- [Source excerpt]

□ □ □

I love how it starts. The title track is a slow blues with a smooth, laid back vibe, but it also has an odd opening and a darkness that's just a little obscured from us, like we're not supposed to see it but will always find it eventually. It's a gorgeous song, led by Trout's gorgeous guitar, but also his voice. He's never going to be remembered for his voice the way he is for his guitar, but it's perfect for this track, because it pairs an everyday vocal with an unworldly guitar and that helps.

Most of the rest of the album moves firmly into rock and often hard rock. "I still love my rock 'n' roll, the Beatles and the Stones," Trout sings on OK Boomer. "I like my music loud." On that prior album, any comparisons made would be to blues musicians, but here they're to blues rockers. The most overt rockers here may be Final Curtain Call, which reminds of Rory Gallagher, and The Sun is Going Down, a psychedelic blues rocker that brings Robin Trower quickly to mind.

The first obvious rock song is Wanna Dance, which has a real darkness to it, more obviously than that opener. I love the heavy seventies organ sound and I love how the whole song is more upbeat and up tempo, even with a dark miasma hanging over everything. Trout isn't interested in just exploring one blues rock sound though and continues to mix it up. My Foolish Pride is more of a Bob Seger song, a good one but one that feels tamer than it should, given what's gone before. It's slower and softer and more emotional, but, to my thinking, All Out of Tears does what My Foolish Pride tries and fails to do, which is to get emotional without losing the atmosphere.

It's fun to figure out the rock underpinnings here. Heartland has a Neil Young vibe. Wanna Dance has a Dire Straits feel to its intro. Heaven in Your Eyes reminds of Gary Moore's Empty Rooms. Even on a purer blues song, like Make It Right, I was reminded of Jeff Healey, who discovered that the world of rock music was very open to a blind white Canadian bluesman. Once we've heard Robin Trower in The Sun is Going Down, suddenly he's everywhere on the next listen, especially on Up Above My Sky. The only song where I felt that the blues influence was stronger than the rock audience was All Out of Tears, on which I immediately thought B. B. King.

All in all, this is a peach of a blues rock album, neatly varied and highly accomplished. Trout is closing in on seventy years of age, but this doesn't feel like an old bluesman's album, even if it wraps up with an acknowledgement of that in OK Boomer. It feels like there's serious experience there, as it should, but it also feels like Trout is still playing for the future. I look forward to another January review of a Walter Trout album.

□ □ □

Copy the album review from "It's fun to" to "B. B. King.", swapping "Neil Young" for "Tom Petty". The listing comes from a separate, unrelated source.

- [Data extract]
□ □ □

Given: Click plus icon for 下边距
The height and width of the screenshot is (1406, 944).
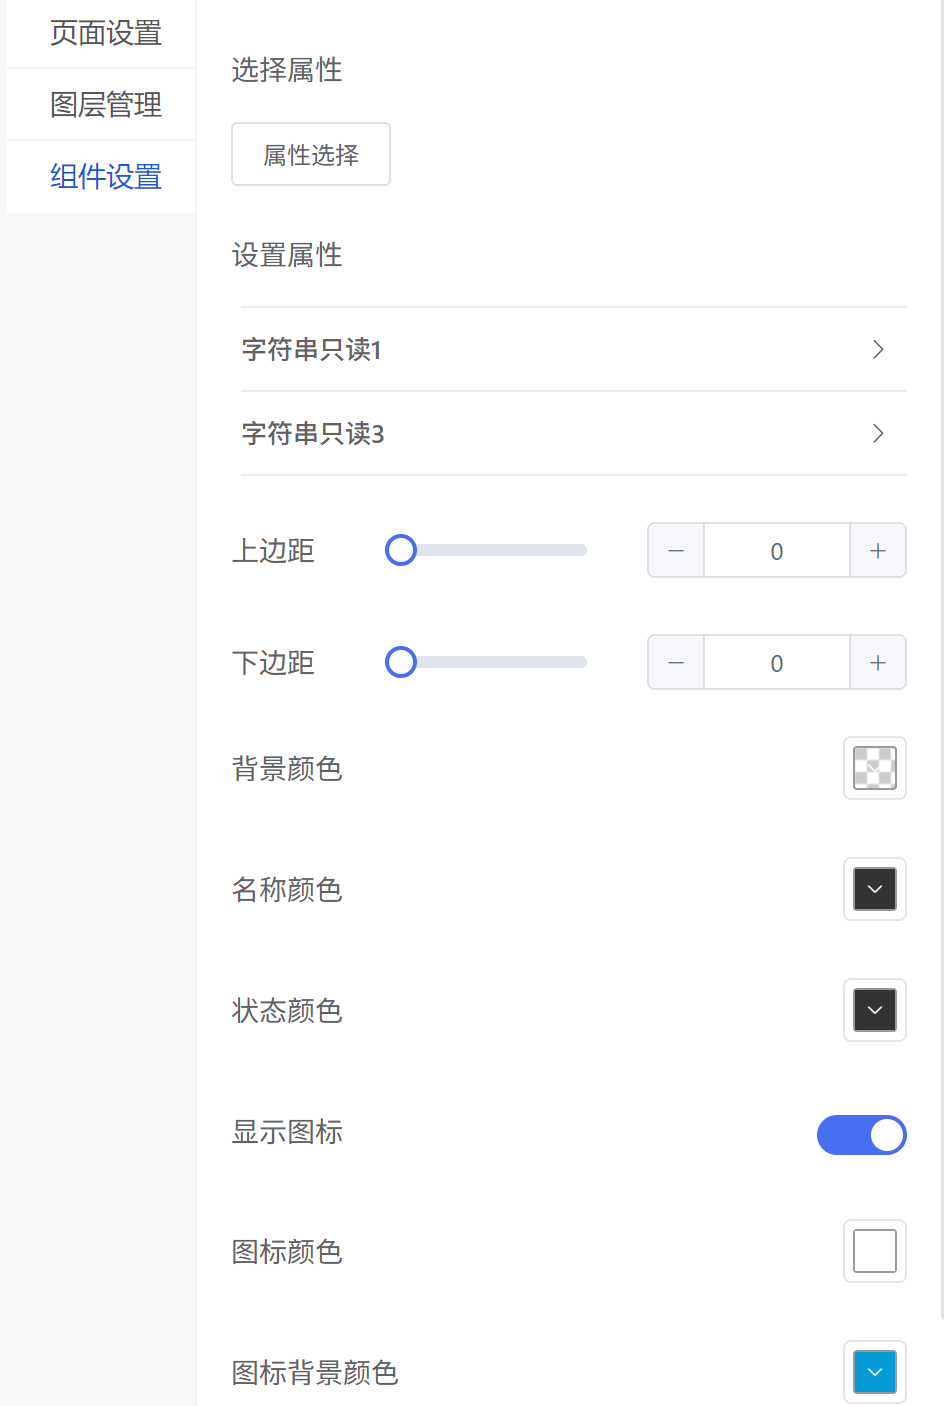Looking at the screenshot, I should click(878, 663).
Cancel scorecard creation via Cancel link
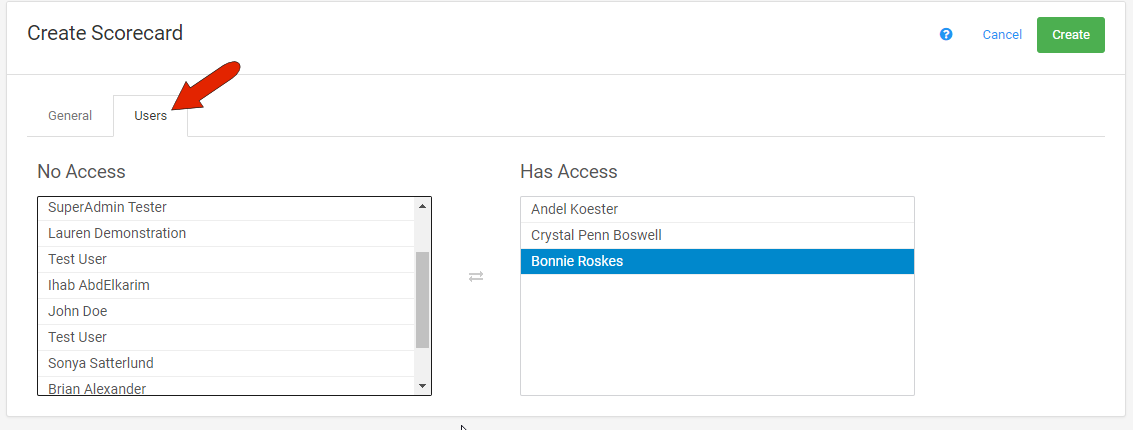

□ □ □

- [Solution to this problem]
It's fun to figure out the rock underpinnings here. Heartland has a Tom Petty vibe. Wanna Dance has a Dire Straits feel to its intro. Heaven in Your Eyes reminds of Gary Moore's Empty Rooms. Even on a purer blues song, like Make It Right, I was reminded of Jeff Healey, who discovered that the world of rock music was very open to a blind white Canadian bluesman. Once we've heard Robin Trower in The Sun is Going Down, suddenly he's everywhere on the next listen, especially on Up Above My Sky. The only song where I felt that the blues influence was stronger than the rock audience was All Out of Tears, on which I immediately thought B. B. King.